Sanofi's vaccine would not be sold commercially. Instead, the federal government could stockpile it in case of a pandemic or for those at higher risk to contract the H5N1 virus. Adults ages 18 to 64 would receive two injections 28 days apart.
At the meeting, Health and Human Services officials said they were seeking 20 million doses to first innoculate critical workers, as well as about another 600 million doses, or enough for all citizens, within six months of an outbreak.
HHS officials have already awarded multimillion dollar grants to Sanofi and other drugmakers for some doses. In a statement, Sanofi said it would work with officials to stockpile the vaccine and was building new facilities to double its manufacturing capacity.
The H5N1 virus so far affects mostly birds, but it has infected humans. Worldwide, 274 people have been infected since 2003, and 167 of them have died, according to the World Health Organization.
Scientists fear the strain could change and spread easily person-to-person, killing tens of millions of people. If it does mutate, it is unclear if vaccines under development now would still work.

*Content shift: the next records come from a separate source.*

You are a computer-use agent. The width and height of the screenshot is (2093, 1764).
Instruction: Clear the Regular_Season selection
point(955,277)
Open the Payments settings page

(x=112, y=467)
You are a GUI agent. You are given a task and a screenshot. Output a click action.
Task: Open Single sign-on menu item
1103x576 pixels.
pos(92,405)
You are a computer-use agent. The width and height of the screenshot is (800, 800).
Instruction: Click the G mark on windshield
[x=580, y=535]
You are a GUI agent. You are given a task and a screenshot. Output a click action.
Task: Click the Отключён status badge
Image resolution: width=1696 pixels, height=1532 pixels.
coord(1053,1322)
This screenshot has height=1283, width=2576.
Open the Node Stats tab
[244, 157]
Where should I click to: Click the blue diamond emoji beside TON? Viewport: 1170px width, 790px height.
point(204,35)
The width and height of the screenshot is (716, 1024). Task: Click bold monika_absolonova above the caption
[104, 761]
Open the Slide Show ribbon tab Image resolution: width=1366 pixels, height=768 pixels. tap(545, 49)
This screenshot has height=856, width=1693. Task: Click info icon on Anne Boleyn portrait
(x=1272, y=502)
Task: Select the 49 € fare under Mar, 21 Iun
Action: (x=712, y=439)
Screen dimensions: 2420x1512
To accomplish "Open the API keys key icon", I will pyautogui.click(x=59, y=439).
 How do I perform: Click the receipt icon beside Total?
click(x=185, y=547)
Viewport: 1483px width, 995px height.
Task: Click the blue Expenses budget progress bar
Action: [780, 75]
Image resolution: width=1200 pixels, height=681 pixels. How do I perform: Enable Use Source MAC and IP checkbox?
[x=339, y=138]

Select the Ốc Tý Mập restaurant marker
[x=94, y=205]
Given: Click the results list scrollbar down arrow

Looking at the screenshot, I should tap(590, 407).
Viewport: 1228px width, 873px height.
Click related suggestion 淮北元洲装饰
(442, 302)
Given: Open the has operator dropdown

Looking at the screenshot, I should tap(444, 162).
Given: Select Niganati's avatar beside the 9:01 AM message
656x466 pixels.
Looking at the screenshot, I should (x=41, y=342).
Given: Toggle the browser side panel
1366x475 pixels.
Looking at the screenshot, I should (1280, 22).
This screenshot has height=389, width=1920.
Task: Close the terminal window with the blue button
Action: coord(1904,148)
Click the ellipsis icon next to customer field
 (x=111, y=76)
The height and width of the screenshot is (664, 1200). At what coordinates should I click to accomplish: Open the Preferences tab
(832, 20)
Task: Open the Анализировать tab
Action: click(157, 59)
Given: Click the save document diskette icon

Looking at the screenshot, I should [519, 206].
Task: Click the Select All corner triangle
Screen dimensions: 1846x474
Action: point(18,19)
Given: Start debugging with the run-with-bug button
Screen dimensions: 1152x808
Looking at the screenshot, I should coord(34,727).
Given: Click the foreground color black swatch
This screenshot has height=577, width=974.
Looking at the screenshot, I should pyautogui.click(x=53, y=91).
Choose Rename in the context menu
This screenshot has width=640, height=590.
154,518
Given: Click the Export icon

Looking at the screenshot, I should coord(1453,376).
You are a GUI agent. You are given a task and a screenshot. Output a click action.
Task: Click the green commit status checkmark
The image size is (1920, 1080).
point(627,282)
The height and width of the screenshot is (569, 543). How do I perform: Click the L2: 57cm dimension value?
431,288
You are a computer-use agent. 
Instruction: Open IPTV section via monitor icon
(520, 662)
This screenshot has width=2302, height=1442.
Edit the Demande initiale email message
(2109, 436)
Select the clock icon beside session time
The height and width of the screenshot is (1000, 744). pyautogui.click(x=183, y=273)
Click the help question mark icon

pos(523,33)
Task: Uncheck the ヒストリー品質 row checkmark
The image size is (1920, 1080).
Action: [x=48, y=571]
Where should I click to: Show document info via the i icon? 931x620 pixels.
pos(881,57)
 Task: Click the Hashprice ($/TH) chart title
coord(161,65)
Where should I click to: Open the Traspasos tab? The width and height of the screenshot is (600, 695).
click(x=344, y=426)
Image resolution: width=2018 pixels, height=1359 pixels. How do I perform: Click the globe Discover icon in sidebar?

While the panel supported Sanofi's vaccine, FDA officials say better vaccines with more robust protection would eventually displace it. "This is in the interim ... to get us through this period," Baylor says. "We're moving into other generations of vaccines."
Glaxo and Novartis are developing such versions using novel adjuvants substances added to vaccines to boost immune system response, while Iomai Corp has a skin patch to boost vaccine impact. Sanofi says it is also working on different dosing and newer technology as well as adjuvants.
FDA staff expressed concern that the immune response among patients to Sanofi's vaccine was not as strong as to its seasonal flu counterpart. Its effect on women, minorities and those who had seasonal flu shots was also unknown, they added.